A música nos primórdios das civilizações serviu como meio de comunicação entre os homens. Acreditavam também que por meio dela, seus louvores e anseios chegariam aos deuses.

Este poder mágico foi preservado. Os sons musicais organizados em suas diversas manifestações nos transportam para lugares, nos aproximam de pessoas até distantes, nos remetem a situações marcantes de nossas vidas.

Durante séculos a música foi associada exclusivamente à atividades religiosas. Lentamente adquiriu seu lugar fora dos templos e evolui em suas práticas.

Com a estruturação da sociedade, através dos tempos, a música pontua valores. Filósofos referem-se a ela como necessária ao equilíbrio interior do ser humano.

No século XX, após a primeira guerra é que educadores e especialistas em saúde iniciaram certa investigação sobre os efeitos da música nas pessoas.

Emile Jacques-Dalcroze, nascido em Viena em 1865 e falecido em Genebra em 1950, utilizou-a na recuperação de pessoas com distúrbios decorrentes da guerra, associando gestos ao fraseado musical. Sem contudo ser dança, criou a "Eurítmica", isto é, uma ginástica rítmica que segundo ele "visa criar com o auxílio do ritmo, uma corrente rápida e regular de comunicação entre o cérebro e o corpo, e a tornar o sentimento do ritmo uma experiência física".

A partir de Dalcroze, uma série de músicos professores desenvolvem práticas musicais e paulatinamente integram-na à educação das crianças.
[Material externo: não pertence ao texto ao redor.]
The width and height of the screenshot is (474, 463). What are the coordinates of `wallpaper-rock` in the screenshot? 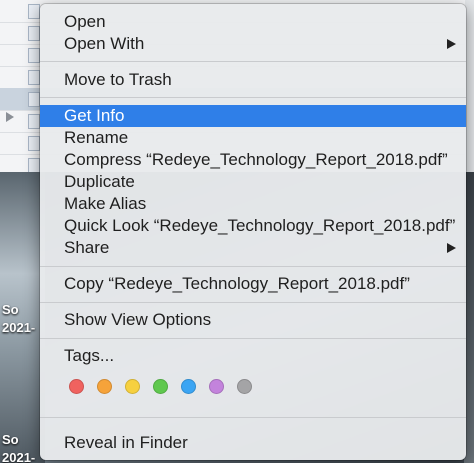 It's located at (22, 318).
Com o posicionamento de Jean Piaget, (1896 - 1980), diante das fases do desenvolvimento da criança a educação musical passa a ser objeto de estudo para educadores, principalmente, aqueles com formação musical.

Nota-se que a prática musical com crianças extrapola a atividade em si mesma, tornando a criança mais receptiva, inclusive para absorver novos conhecimentos.
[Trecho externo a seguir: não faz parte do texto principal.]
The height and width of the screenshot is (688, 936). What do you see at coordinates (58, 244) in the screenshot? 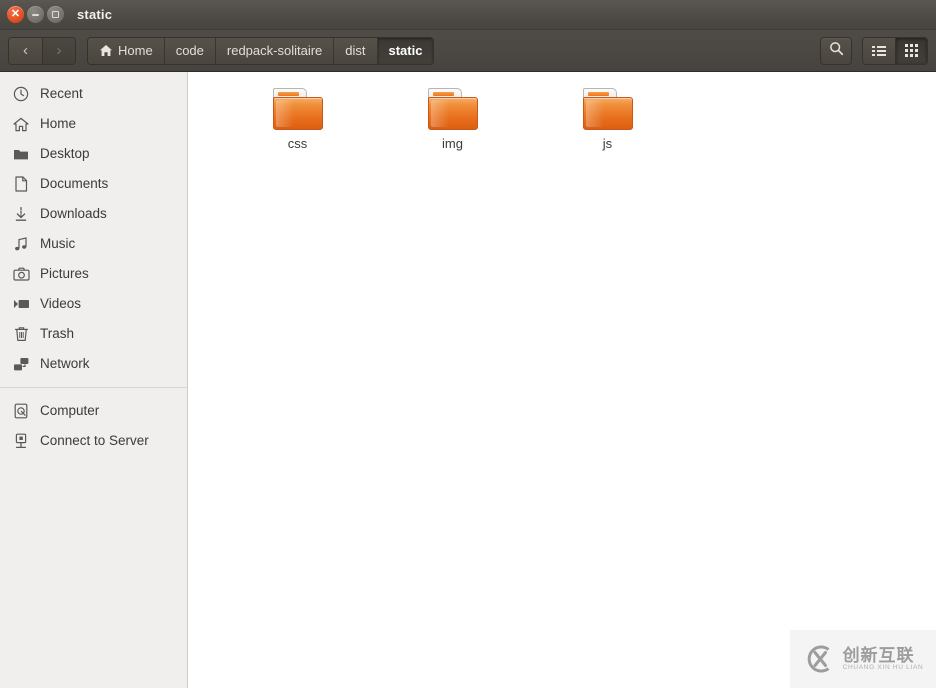
I see `sidebar-item-label: Music` at bounding box center [58, 244].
Foram surgindo, inclusive no Brasil, nomes importantíssimos que passam a desenvolver linhas de atuação relativas a vivências musicais infantis.

Porém, só no final do século XX foi possível medir realmente a interferência da música no desenvolvimento da criança. Pesquisas comprovam o que até então era tratado de forma empírica.

A música desenvolve habilidades e estabelece competências em crianças na primeira infância, como a sensibilidade e a percepção, a fala e consequentemente a escrita, a concentração, a memória, a sociabilidade, a segurança, a facilidade para o aprendizado de línguas estrangeiras, a coordenação motora e o raciocínio pontuando a colocação de Dalcroze em relação a comunicação entre cérebro e corpo.

A iniciação musical desde a mais tenra idade, e isto quer dizer desde o ventre materno, prepara o bebê para sua chegada à vida. Colabora para a educação integral da criança, apoia o adolescente e realiza o adulto. O processo de musicalização interioriza o senso rítmico e auditivo e a música acontece de dentro para fora.

Nem todos serão músicos ou terão ligação direta com a música. As crianças que tiverem um bom direcionamento musical serão ouvintes mais críticos. Conseguirão filtrar com sensibilidade e conhecimento o repertório que nos chega pelos meios de comunicação e com certeza serão pessoas mais satisfeitas consigo mesmas pois a educação musical será sempre um diferencial favorável em suas vidas.